Force Spectroscopy of Add Adenine Riboswitch Aptamer Folding Reveals Multiple Intermediate and Misfolded States

Abstract

Riboswitches regulate genes expression through ligand-induced conformational changes. The folding of the add adenine riboswitch was investigated by repeatedly unfolding and refolding single aptamer molecules held under tension with optical tweezers. Multiple partially-folded intermediate states were identified from force-extension curves and folding trajectories at constant force, and characterized by measuring the associated molecular contour length changes, kinetics, and energetics. These states were correlated to essential structural components and interactions in the aptamer in a hierarchical folding pathway. In particular, the transition state for unfolding the ligand-bound aptamer involved the disruption of triplex helix-junction near the adenine binding pocket. The action of this riboswitch as a translational regulator (1) is found to be determined by the thermodynamic properties of the riboswitch, not by its kinetic properties as for the similar pbuE adenine riboswitch (2). In addition to on-pathway intermediates, several off-pathway, “misfolded” states were also observed and characterized.

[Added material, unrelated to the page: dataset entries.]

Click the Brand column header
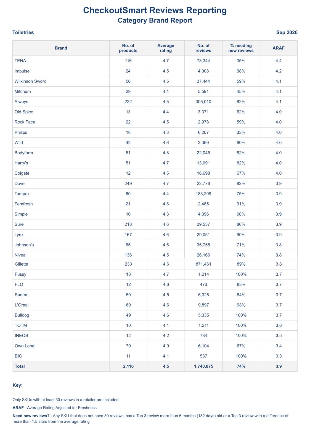 61,48
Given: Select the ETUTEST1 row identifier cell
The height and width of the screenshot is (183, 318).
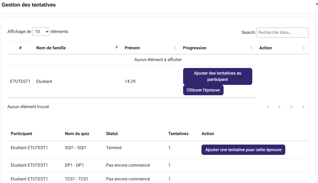Looking at the screenshot, I should coord(20,81).
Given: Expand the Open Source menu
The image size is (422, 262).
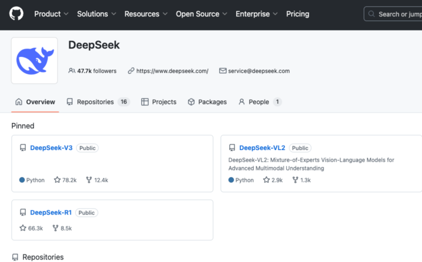Looking at the screenshot, I should pyautogui.click(x=201, y=13).
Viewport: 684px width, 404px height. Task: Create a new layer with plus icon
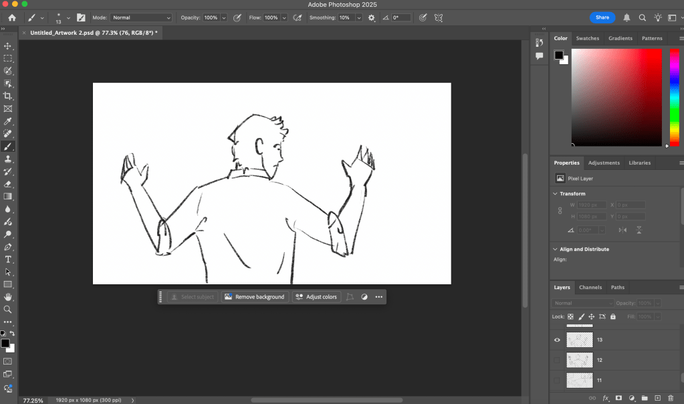(657, 398)
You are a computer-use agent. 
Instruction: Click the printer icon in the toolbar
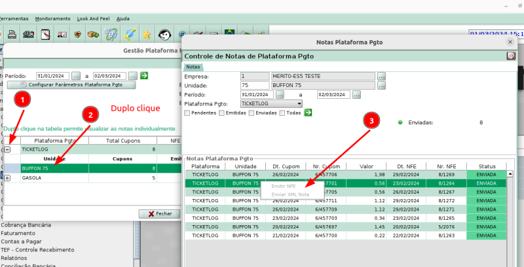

These results extend our understanding of the mechanics of RNA structure formation, the effects of multiple folding pathways, and the relation between folding and function in riboswitches. (1) Serganov, A., Yuan, Y.R., Pikovskaya, O., Polonskaia, A., Malinina, L., Phan, A.T., Hobartner, C., Micura, R., Breaker, R.R., and Patel, D.J. Structural Basis for Discriminative Regulation of Gene Expression by Adenine- and Guanine-Sensing mRNAs. Chem. Biol. 11: 1729-1741 (2004). (2) Greenleaf, W.J., Frieda, K.L., Foster, D.A.N., Woodside, M.T. & Block, S.M. Direct Observation of Hierarchical Folding in Single Riboswitch Aptamers. Science 319, 630-633 (2008).